The P and D machines in Boston had their credit card facility turned off last week. Read about it here.
Seems the credit card companies have this little rule that the merchant (city) cannot force credit card users to have a minimum purchase. I have run into this before — and some merchants do it. They place a little sign next to the register and it simply says that the person must purchase a minimum amount. Fine — but that does breech the deal the merchants have with Visa and MC. Of course the little onesy twosy merchants fall below the Visa radar. The city of Boston does not.
The problem Boston has is that if the parker puts say 25 cents on their card, the chances are that the cost of the transaction might be more than the amount collected. There are of course, ways around this and companies that deal with it on a regular basis (by combining charges, etc) however the solution in Massachusetts was to simply stop taking credit cards.
HUH — that sure solves the problem. Their numbers were way up on the streets that were using the P and D machines. A lot probably due to the fact that credit cards were accepted. Now they are trying to find out if they can change the machines so that credit card transactions can be taken below the minimum amount (of course they can) but are "concerned" about whether or not they can convert the machines.

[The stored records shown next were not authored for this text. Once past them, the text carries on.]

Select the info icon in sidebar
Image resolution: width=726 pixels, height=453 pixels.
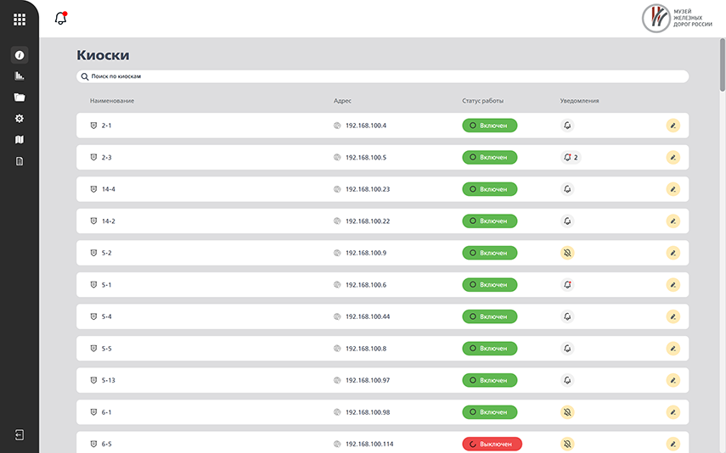[x=20, y=55]

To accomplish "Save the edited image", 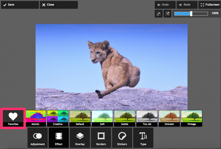I will pos(20,5).
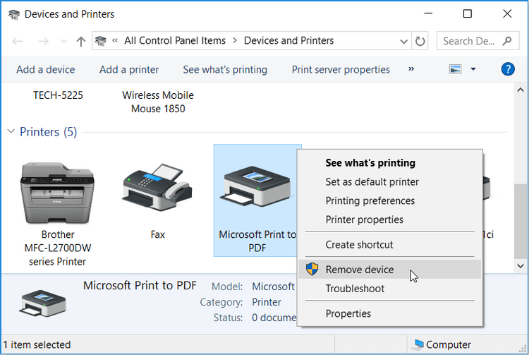Screen dimensions: 529x355
Task: Open Printer properties from context menu
Action: (x=364, y=219)
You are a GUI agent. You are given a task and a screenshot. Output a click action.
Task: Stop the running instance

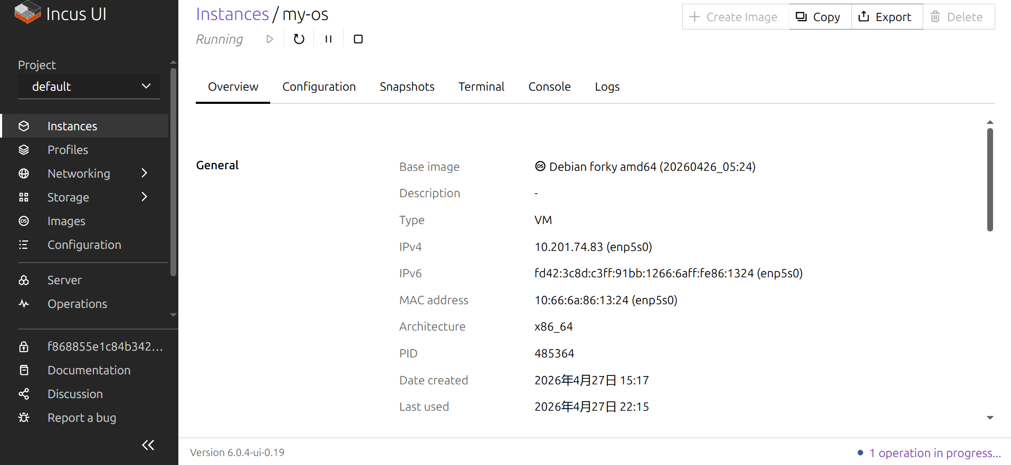pyautogui.click(x=358, y=39)
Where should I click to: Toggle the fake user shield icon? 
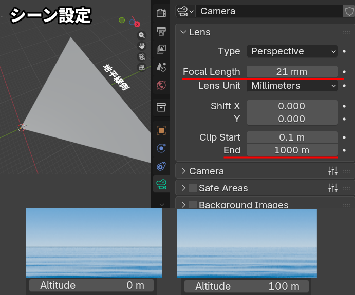click(349, 11)
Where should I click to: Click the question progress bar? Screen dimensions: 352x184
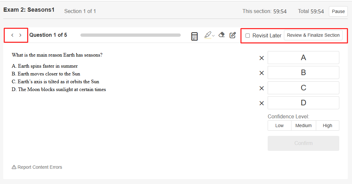pos(131,35)
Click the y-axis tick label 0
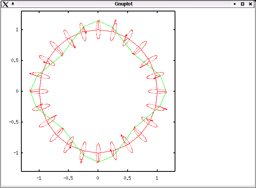Screen dimensions: 256x188 click(17, 91)
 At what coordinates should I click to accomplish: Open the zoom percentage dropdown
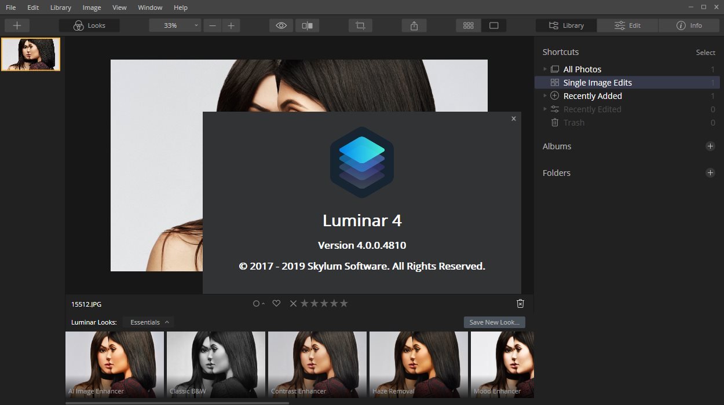[x=196, y=25]
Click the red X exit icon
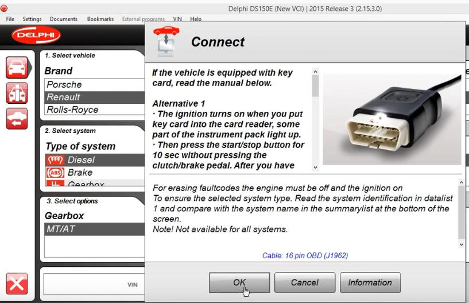Viewport: 469px width, 303px height. 17,284
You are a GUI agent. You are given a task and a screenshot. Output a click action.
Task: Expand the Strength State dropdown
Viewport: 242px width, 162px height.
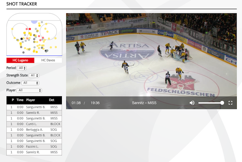(34, 75)
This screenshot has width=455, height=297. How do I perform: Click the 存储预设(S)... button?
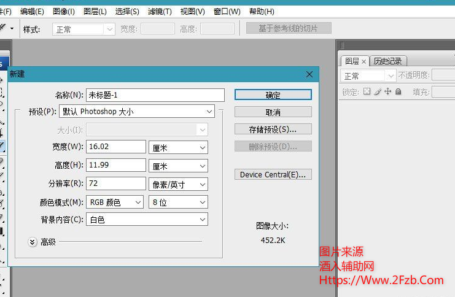[273, 129]
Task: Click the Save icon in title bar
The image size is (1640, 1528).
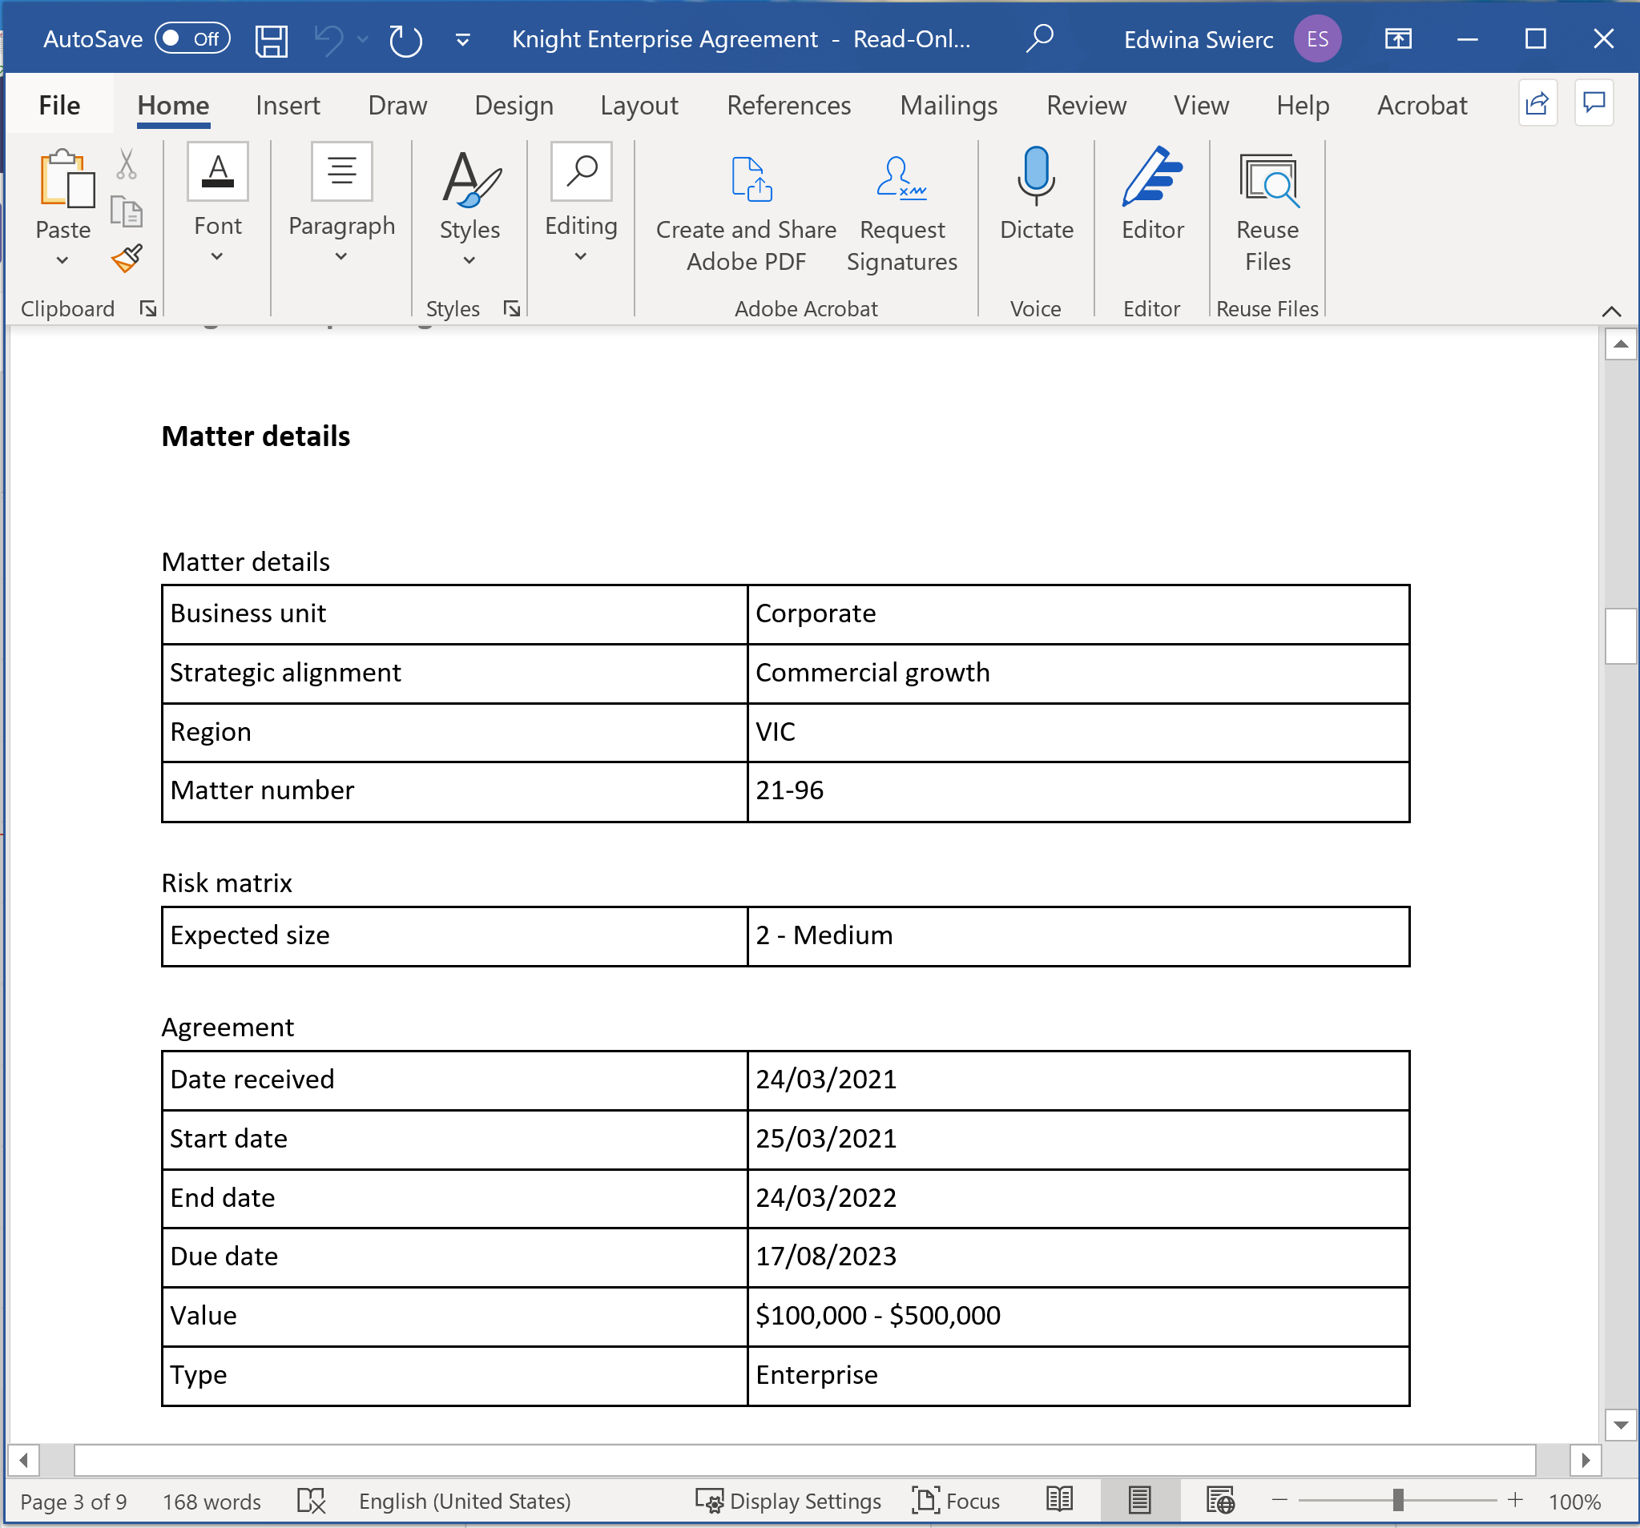Action: tap(271, 40)
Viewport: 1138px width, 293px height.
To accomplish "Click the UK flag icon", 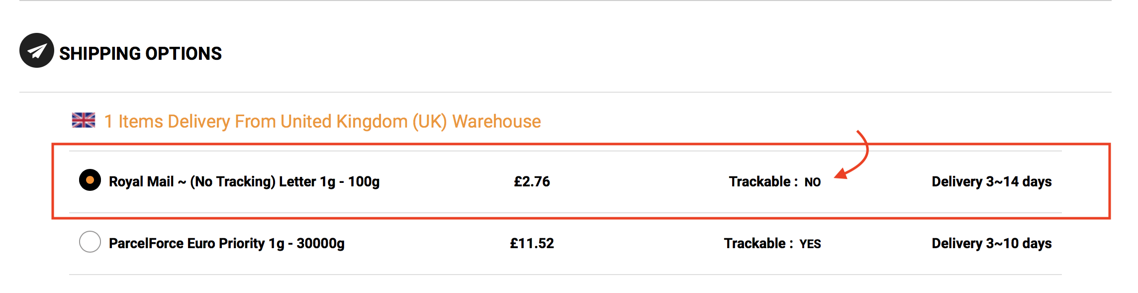I will [x=84, y=120].
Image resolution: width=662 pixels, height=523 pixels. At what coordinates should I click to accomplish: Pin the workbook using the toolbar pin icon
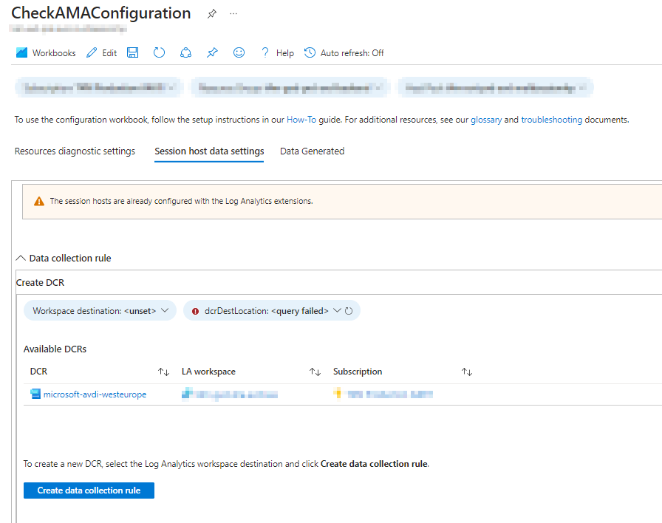212,52
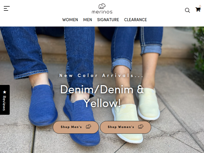Click the star icon on Reviews tab
This screenshot has width=204, height=153.
pyautogui.click(x=5, y=92)
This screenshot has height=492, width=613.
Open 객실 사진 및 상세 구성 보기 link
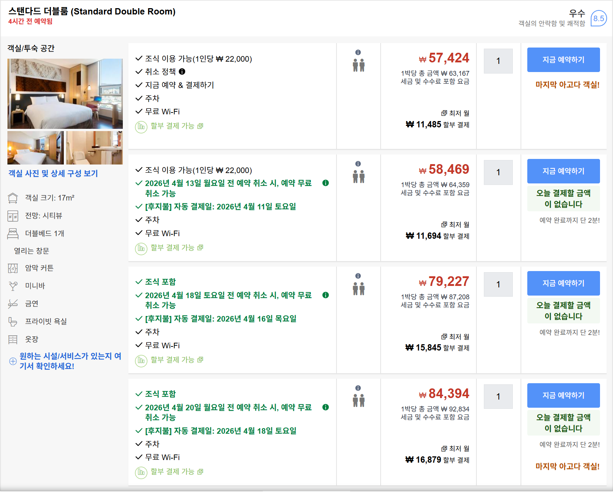point(53,173)
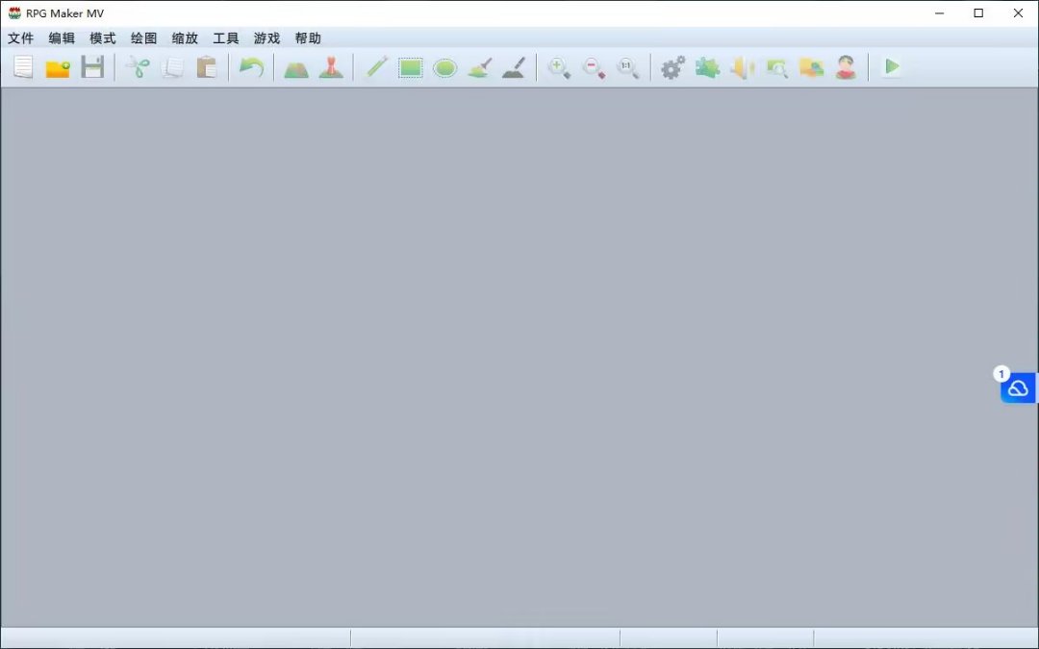This screenshot has height=649, width=1039.
Task: Select the Ellipse drawing tool
Action: click(444, 67)
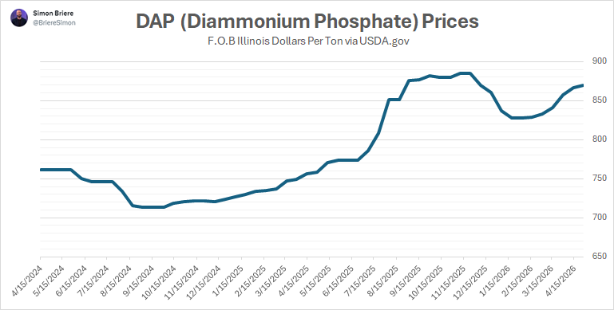Click the price line's final endpoint
The width and height of the screenshot is (614, 310).
point(582,85)
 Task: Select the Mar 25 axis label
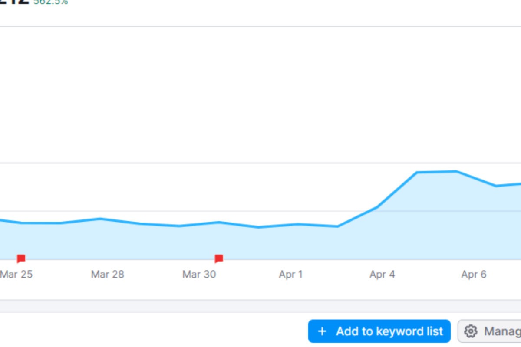[x=16, y=274]
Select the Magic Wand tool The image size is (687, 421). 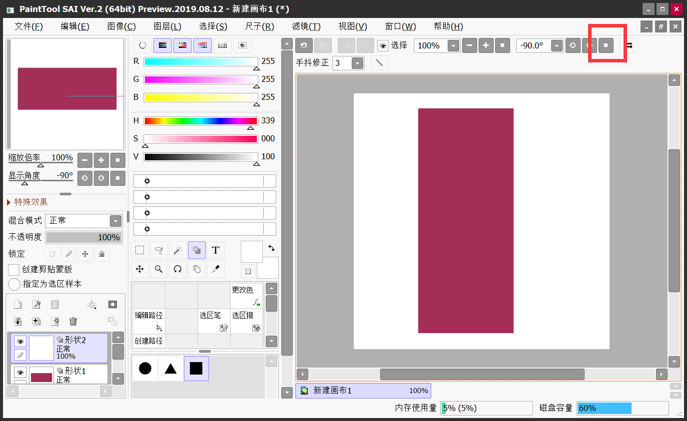tap(177, 250)
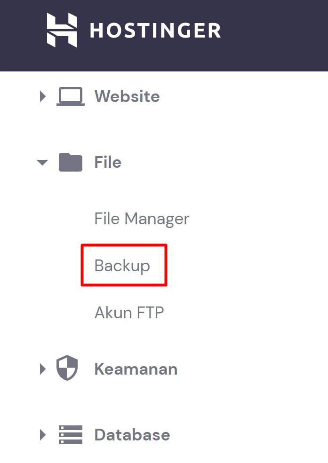Go to Akun FTP
The width and height of the screenshot is (328, 463).
click(129, 313)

HUH (part deux) Its inconceivable to me that the software change required on 23 machines would break the city of Boston, particularly when the vendor (read the story to find out who it is) has a potential of 950 more machines to sell the city.
Oh, well. Something for the rest of you to consider when going to credit cards. My solution — raise the onstreet rates so that the first increment is above whatever number you are looking for in the credit card world and get on with it. The onstreet rates are probably under priced anyway.